V01| Percakapan dalam limosin

2.5K 198 3
                                    



"Ayo berpose biar kakak photo" Jimin menyuruh Sungchan berdiri memegang izasahnya.

Adiknya baru saja merayakan kelulusan dari SMP. Mereka hanya berdua tidak seperti anak-anak lainnya yang menerima bunga dan berpoto dengan kedua orangtuanya.

Jimin mengeluarkan ponsel jadul entah keluaran tahun kapan tapi itu cukup untuk membuatnya bisa berkomunikasi. Ia sendiri akan menjadi murid kelas sebelas usai liburan sekolah ini.

"Apa aku bisa makan daging hari ini?" Jimin menghela napas panjang mendengar keinginan Sungchan.

"Tentu saja" ia tak ingin mengecewakan adiknya yang sedang bergembira.

"Tapi kalo makan daging kita pasti tidak akan bisa bertahan sebulan ini" Jimin menggelengkan kepalanya.

"Tenang saja masih cukup kok, umurku sudah tujuh belas pasti bisa diterima kalo kerja di minimarket"

Percakapan seperti itu seolah sepele bagi orang lain tapi bagi mereka itu hal yang penting dan bisa diterima kerja di minimarket berarti akan punya makanan sisa yang tak terjual untuk bekal makan mereka.



Tiba-tiba datang sepasang suami istri dengan tampilan elegant menghampiri mereka dengan buket bunga yang cantik.

"Sungchan selamat ya" Wanita elegan itu menyerahkan bunga pada Sungchan dan memeluknya, begitupun suaminya menyalami Sungchan dan mengelus kepala bocah itu.

Sungchan dan Jimin hanya diam terkejut dengan kehadiran mereka. Keduanya ingat pasangan itu dan juga tawaran mereka saat di rumah duka, tapi itu sudah sebulan yang lalu jadi mereka pikir itu hanya emosi sesaat.
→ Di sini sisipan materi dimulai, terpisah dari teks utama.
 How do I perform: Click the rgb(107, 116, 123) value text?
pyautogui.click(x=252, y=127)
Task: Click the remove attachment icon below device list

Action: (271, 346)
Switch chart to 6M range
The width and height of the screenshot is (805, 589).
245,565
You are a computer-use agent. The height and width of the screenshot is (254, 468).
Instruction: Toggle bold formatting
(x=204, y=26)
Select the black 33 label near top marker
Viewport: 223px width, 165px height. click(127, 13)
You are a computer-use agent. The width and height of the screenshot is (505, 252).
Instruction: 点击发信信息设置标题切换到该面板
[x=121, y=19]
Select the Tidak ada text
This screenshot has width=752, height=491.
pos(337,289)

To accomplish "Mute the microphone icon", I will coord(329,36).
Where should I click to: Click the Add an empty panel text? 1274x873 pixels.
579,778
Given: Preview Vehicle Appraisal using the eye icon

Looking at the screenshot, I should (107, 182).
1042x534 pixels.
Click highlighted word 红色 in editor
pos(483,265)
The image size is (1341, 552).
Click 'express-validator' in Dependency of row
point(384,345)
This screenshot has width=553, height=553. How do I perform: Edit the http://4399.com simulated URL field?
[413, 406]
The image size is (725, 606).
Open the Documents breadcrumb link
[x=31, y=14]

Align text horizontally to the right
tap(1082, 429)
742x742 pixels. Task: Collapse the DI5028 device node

Lalu seorang pria lagi yang dari tadi mendamping pasangan itu membantu memotret Sungchan dan Jimin bersama pasangan kaya itu.

Kemunculan pasangan bersama pengawalnya itu itu cukup menarik perhatian teman-teman Sungchan, tak sedikit yang bertanya-tanya.

"Itu orang tuanya Sungchan?"

"Mereka terlihat seperti orang kaya?"

"Kenapa selama ini Sungchan bersikap seolah-olah selalu sangat kekurangan uang?"

Pasangan itu ternyata serius ketika berkata ingin menjadikan Jimin dan Sungchan sebagai anak mereka dan saat ini mereka semua sedang berada dikantor pengacara.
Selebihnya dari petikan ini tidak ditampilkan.